Thursday, May 20, 2004

A world worth joining

Over at Alternet Barbara Ehrenreich's piece What Abu Ghraib Taught Me discusses the impact of pictures of women involved in the Abu Ghraib war-crimes*. Although I'm obviously not qualified to comment on her perspective as a woman, she closes with:

To cite an old, and far from naive, feminist saying: "If you think equality is the goal, your standards are too low." It is not enough to be equal to men, when the men are acting like beasts. It is not enough to assimilate. We need to create a world worth assimilating into.

I find that to be about the summing up how I feel about Bush's invasion of Iraq. Bush and his clowns unleashed the dogs of war with such sanctimonious hubris it was wretched and vile to me. As Barbara puts it, they are behaving like beasts.
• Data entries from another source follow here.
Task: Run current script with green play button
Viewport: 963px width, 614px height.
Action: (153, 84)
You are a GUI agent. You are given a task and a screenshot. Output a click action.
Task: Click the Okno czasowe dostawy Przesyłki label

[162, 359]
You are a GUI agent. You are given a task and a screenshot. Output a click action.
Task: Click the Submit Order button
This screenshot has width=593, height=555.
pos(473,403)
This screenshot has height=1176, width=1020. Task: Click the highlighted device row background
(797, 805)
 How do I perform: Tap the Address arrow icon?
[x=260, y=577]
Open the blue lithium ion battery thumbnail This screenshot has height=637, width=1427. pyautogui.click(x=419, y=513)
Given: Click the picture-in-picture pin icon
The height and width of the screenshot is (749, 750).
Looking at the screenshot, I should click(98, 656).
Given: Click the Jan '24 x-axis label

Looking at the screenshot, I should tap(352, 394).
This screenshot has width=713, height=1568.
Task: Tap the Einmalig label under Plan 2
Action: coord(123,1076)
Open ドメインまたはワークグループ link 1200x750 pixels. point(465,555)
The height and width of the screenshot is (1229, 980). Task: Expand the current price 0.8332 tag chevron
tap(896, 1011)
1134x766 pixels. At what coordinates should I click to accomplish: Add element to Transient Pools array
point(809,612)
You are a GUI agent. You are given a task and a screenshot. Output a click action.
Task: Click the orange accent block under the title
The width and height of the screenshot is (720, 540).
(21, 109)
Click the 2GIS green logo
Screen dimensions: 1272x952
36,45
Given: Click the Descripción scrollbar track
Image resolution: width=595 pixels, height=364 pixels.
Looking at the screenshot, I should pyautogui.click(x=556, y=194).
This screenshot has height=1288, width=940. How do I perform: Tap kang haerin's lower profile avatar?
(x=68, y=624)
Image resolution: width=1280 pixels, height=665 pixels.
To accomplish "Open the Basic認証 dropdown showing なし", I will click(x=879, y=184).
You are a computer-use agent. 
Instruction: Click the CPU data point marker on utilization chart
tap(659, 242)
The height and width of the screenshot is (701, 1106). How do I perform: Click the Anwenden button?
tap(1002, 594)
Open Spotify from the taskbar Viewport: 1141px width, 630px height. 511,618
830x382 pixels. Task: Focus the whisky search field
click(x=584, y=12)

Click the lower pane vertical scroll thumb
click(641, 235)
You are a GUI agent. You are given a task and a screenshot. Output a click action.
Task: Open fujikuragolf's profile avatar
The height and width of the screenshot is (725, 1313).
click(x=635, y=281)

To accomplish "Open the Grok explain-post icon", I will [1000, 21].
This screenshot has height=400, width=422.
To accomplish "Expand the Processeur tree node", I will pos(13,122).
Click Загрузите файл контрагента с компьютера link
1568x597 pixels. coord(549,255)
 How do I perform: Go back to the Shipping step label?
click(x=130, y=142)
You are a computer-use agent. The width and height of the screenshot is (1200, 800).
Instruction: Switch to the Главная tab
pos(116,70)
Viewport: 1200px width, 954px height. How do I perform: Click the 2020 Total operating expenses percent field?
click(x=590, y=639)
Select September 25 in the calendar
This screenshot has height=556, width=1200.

When you march virtually alone** into a country on the pretense that your particular way of running things (which I wont even label "democracy") is better than everyone else's then you'd better darn well demonstrate it.

My feeling is that in this "military action" the USA has failed and failed and failed again to do what it said or even should have done. This is hardly surprising to anyone who has examined the US history of military interventions and installation of governments at gunpoint. Its and almost flawless record of failure and "blowback" as the CIA calls it. More worrying is that inspite of their known ability to fail they never had an "exit strategy" to deal with failure (what, America, fail?) and have put the country and people of Iraq and world into an incredibly destabilizing an dangerous position. The UN should in fact be formulating resolutions to admonish and punish the USA, UK and Spain for their vigilante based interpretation of "United". Maybe they should even boot out the USA and UK from the UN and find someone else to fill their security council seats (or better still abolish it and make security everyones problem). And if the UN can't do it then I'm afraid perhaps there really is no "world worth assimilating into" yet.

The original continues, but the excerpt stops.